Copyright infringement claims against AI builders continue to pile up, most recently with John Grisham, George R.R. Martin and Jonathan Franzen joining Sarah Silverman among prominent authors who have sued OpenAI. These cases raise high-stakes questions about what constitutes language and intellectual property. At the center is a lightly understood area of computational linguistics: word embeddings.

A word embedding is a set of numbers that describes a word's relationship to other words in an AI model, based on a set of training documents. Each unique word that appears in the document corpus is described as occupying a position in relation to other words. The statistical "vectors" or relationships form the basis of how the model create sentences, through identifying words with similar meanings, and words which are commonly used together.
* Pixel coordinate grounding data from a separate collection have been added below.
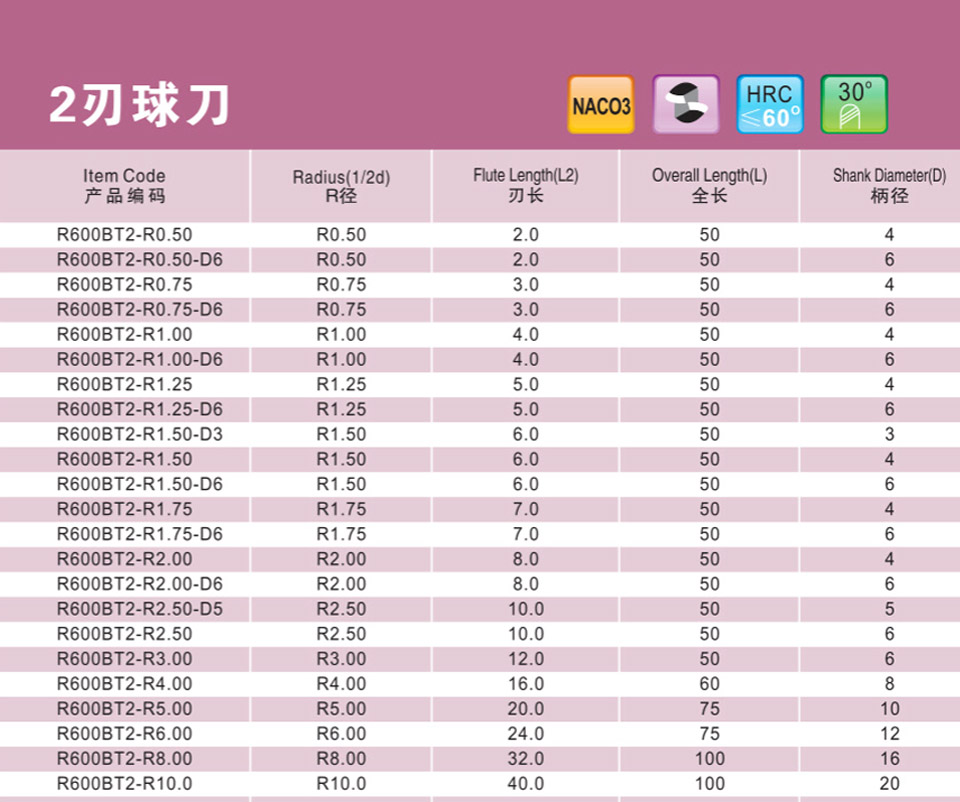Click item code R600BT2-R1.50-D3
Image resolution: width=960 pixels, height=802 pixels.
pos(140,435)
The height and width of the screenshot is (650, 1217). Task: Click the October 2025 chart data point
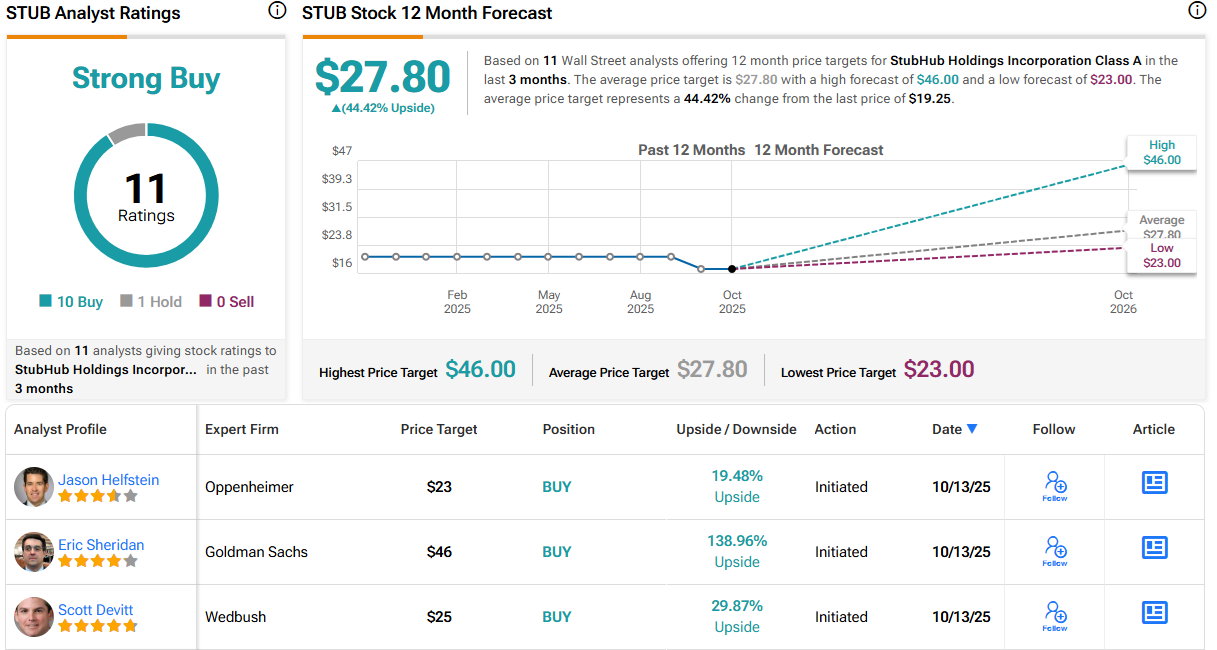732,269
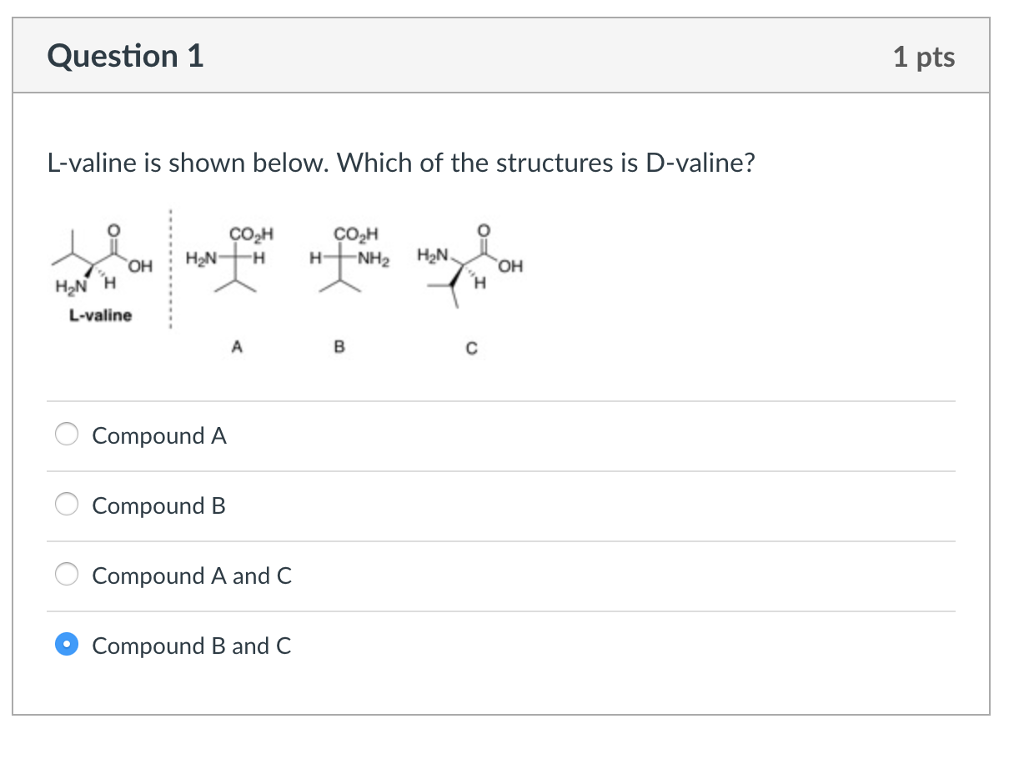Click the question prompt text about D-valine
This screenshot has width=1024, height=759.
point(400,162)
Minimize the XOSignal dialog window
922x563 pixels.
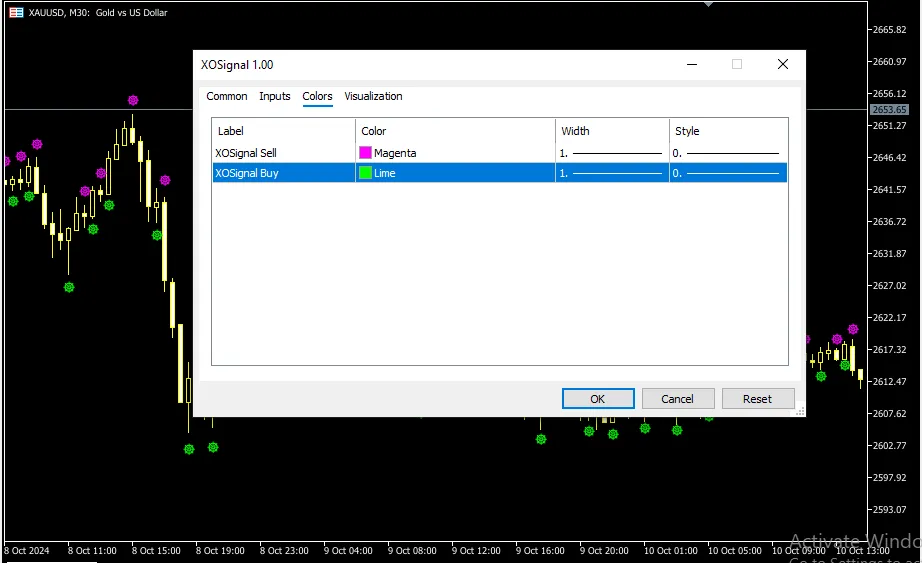pos(691,65)
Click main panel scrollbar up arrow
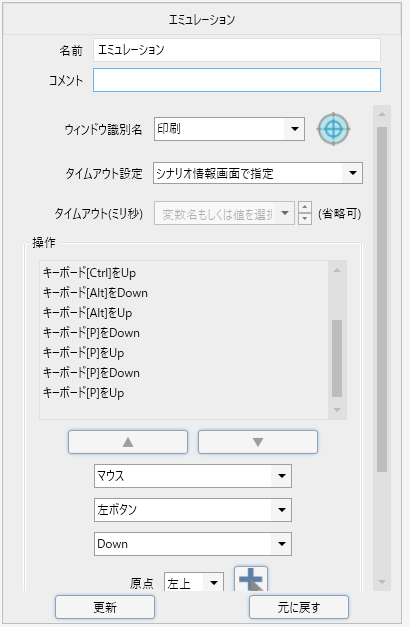410x627 pixels. tap(382, 114)
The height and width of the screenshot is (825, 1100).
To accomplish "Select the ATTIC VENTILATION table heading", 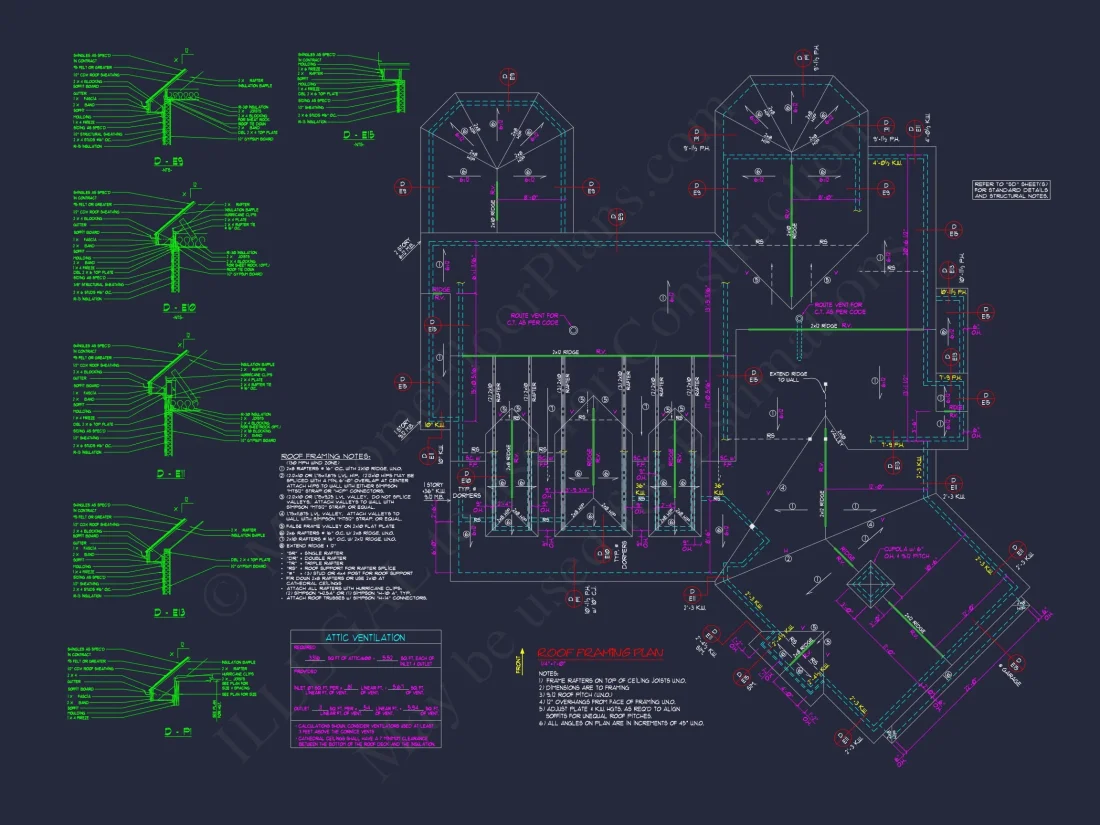I will (364, 637).
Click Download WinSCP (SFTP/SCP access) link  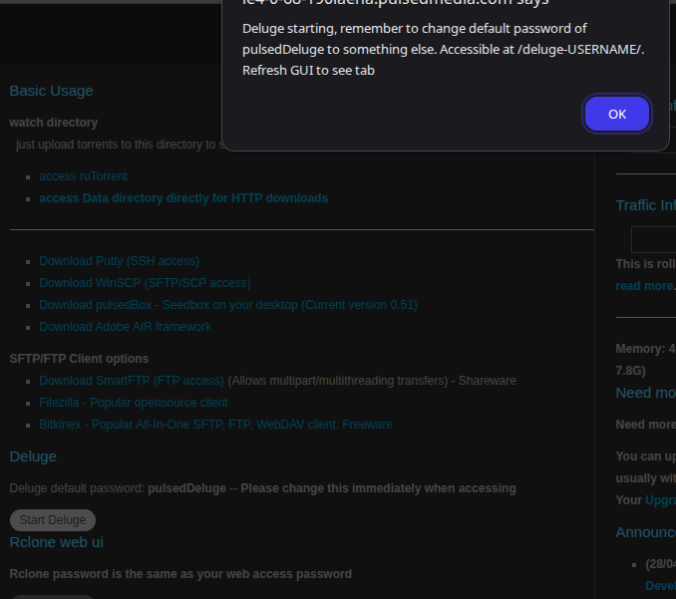coord(144,283)
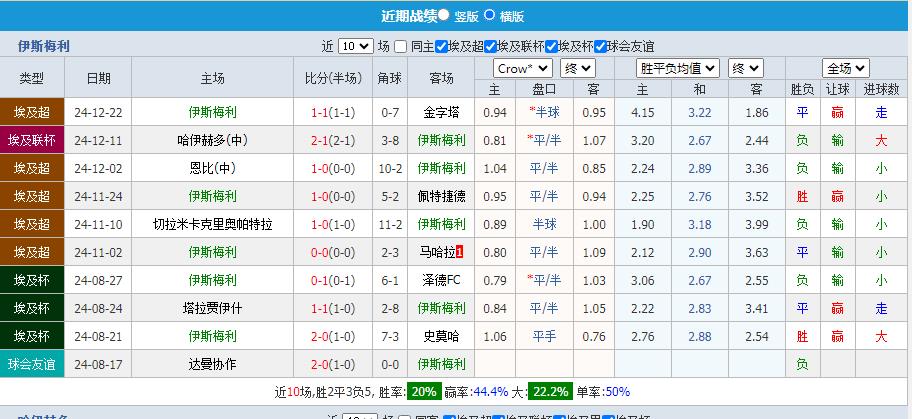912x419 pixels.
Task: Click the 哈伊赫多(中) home team
Action: (212, 140)
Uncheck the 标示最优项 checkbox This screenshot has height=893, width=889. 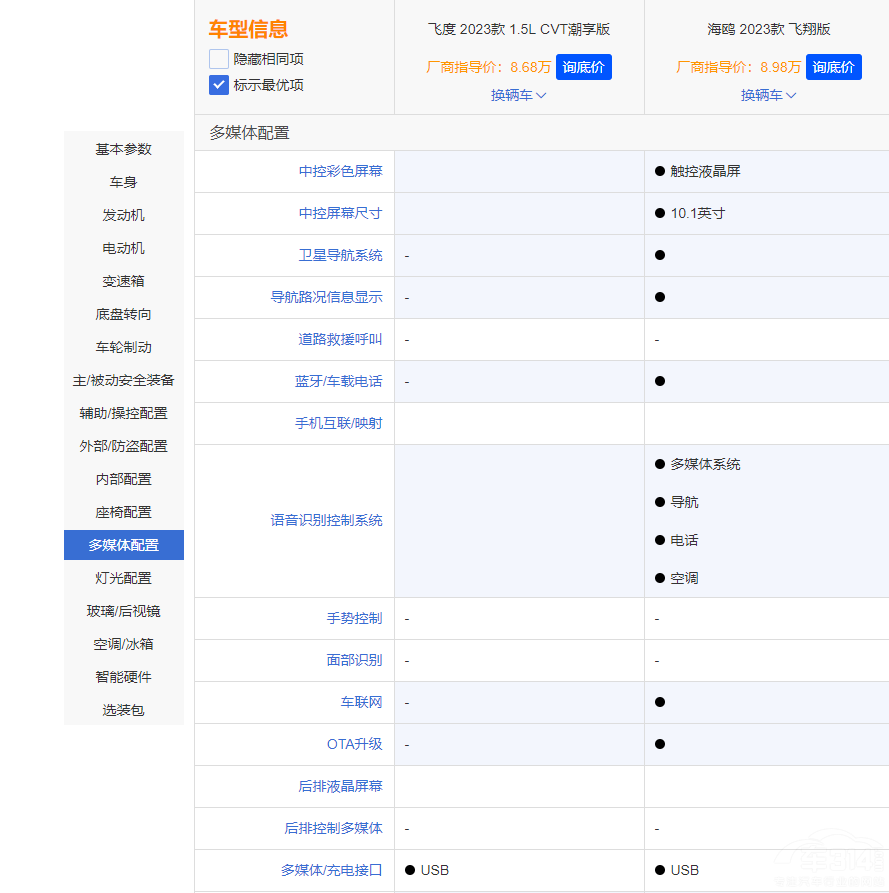click(x=219, y=85)
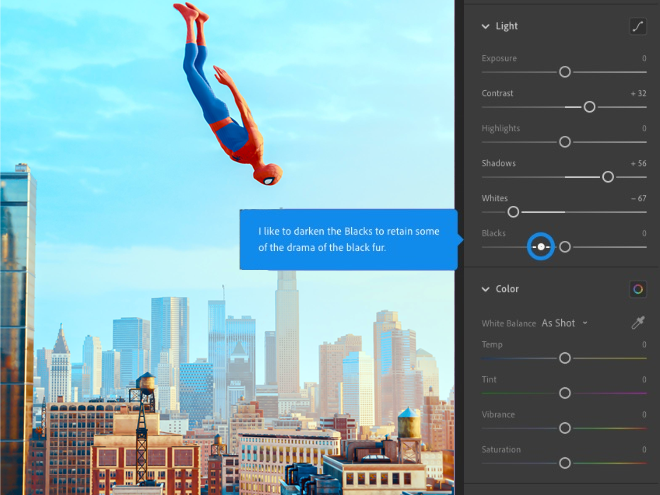
Task: Click the Vibrance slider handle
Action: [x=565, y=428]
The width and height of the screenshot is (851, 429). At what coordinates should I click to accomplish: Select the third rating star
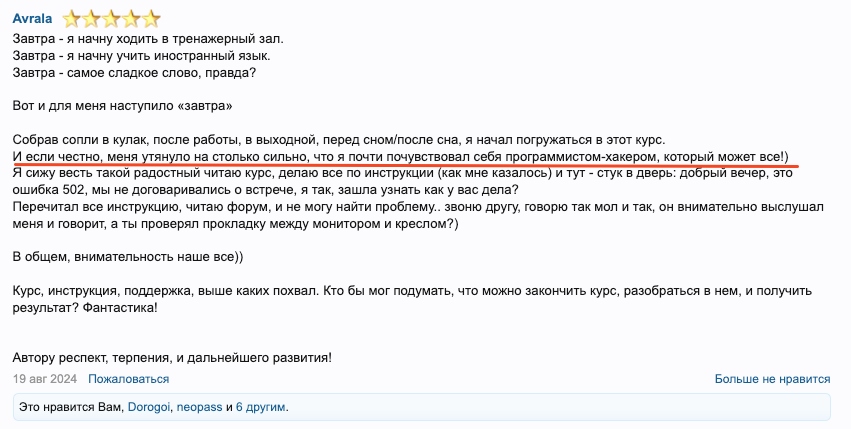tap(111, 20)
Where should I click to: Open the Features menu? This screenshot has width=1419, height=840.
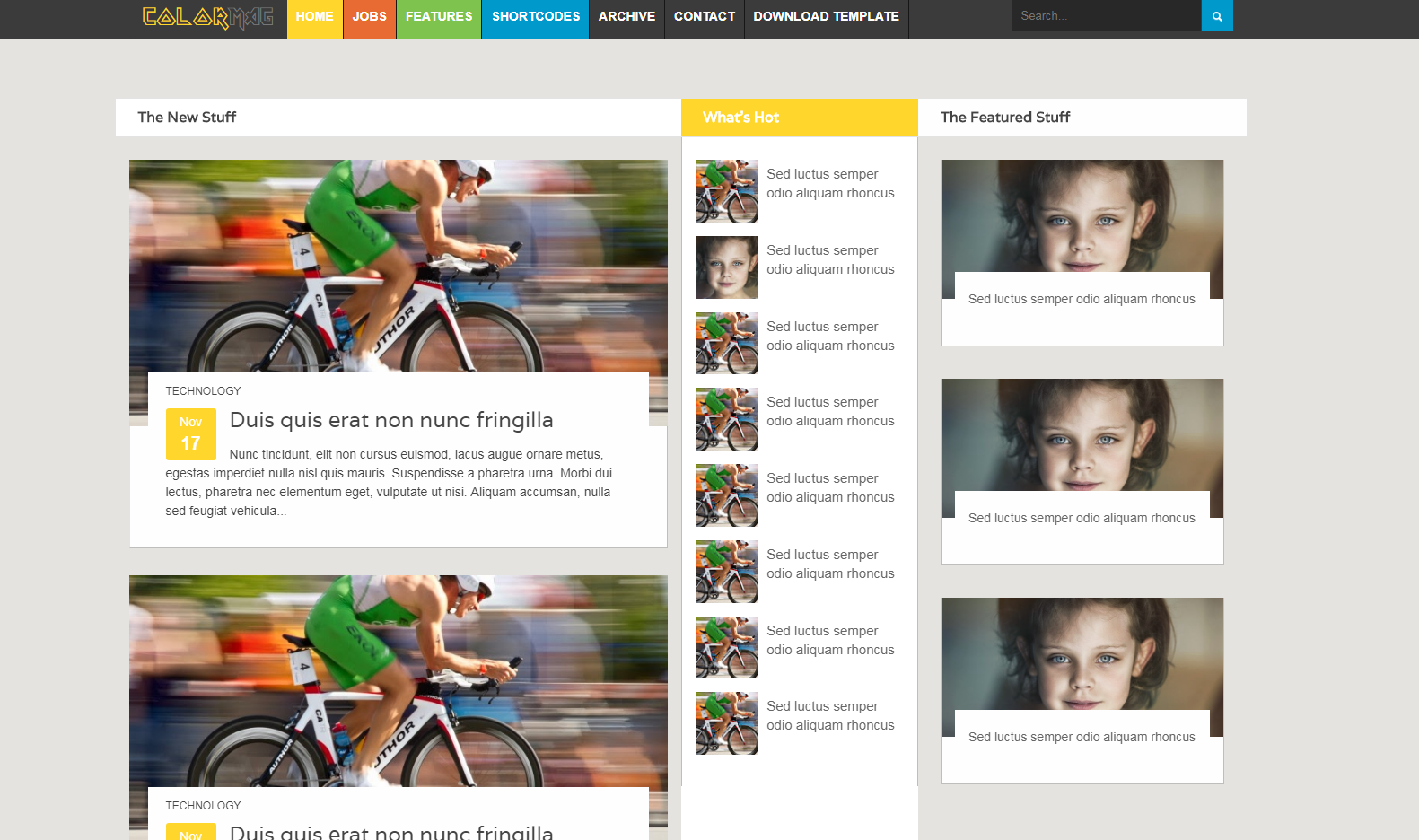pos(438,17)
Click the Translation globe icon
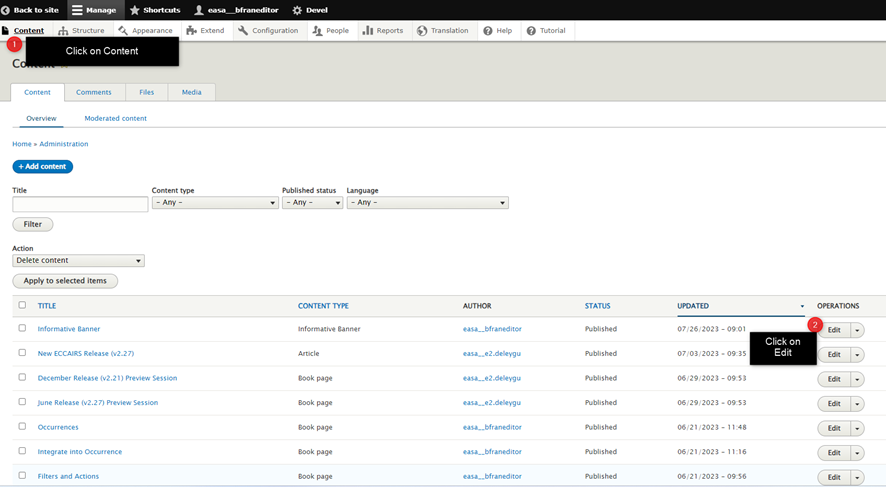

AI models train on massive document sets containing trillions of words to understand common patterns of speech. An auto-generated, textual response from a generative AI tool is perhaps best thought of as an attempt to replicate the statistical patterns of relationships between words that elicit desired responses from people. When people commonly describe generative AI output as long on wit and short on factual substance, word vectors explain why. Generative AI foundation models excel at mimicking the stylistic traits of popular culture, enabling prompts like "Write this ad copy in the tone of a Seinfeld episode." This stylistic accuracy provides much of the wow factor of recent advancements.

Can the ideas in an author's text and the peculiarities of their tone, the qualities which make their work original, be separated from the statistical relationships between the words they use? In OpenAI's recent motion to dismiss Silverman's claim, its lawyers argued that copyright doesn't extend to word vectors. "While an author may register a copyright in her book, the 'statistical information' pertaining to 'word frequencies, syntactic patterns, and thematic markers' in that book are beyond the scope of copyright protection," OpenAI's attorneys wrote.

The idea that word vectors derived from a set of training documents are a creation of the AI builder, and not an inherent property of the copyrighted work, will likely be challenged by the authors. Silverman's memoir is popular because of her unique comedic style, which interweaves taboo topics like sex, religious doubt, psychological trauma and physical disability. Quick transitions between sensitive subject areas are a hallmark of her voice as an author. The question facing courts is, can a statistical representation of that voice be used to imitate it for a commercial purpose without infringing copyright?

OpenAI has also argued that works created by plaintiffs in the current raft of lawsuits it faces represent "less than a millionth" of the overall content in their training set. But this has not proved material in copyright infringement cases surrounding business analytics software products over the past decade. In those cases, publishers have prevailed in infringement claims despite providing a small minority of the content for those businesses.

This much is certain: the question of whether copyrighted works can be freely used to build AI that competes with those works for human attention, will shape the future of media fundamental ways.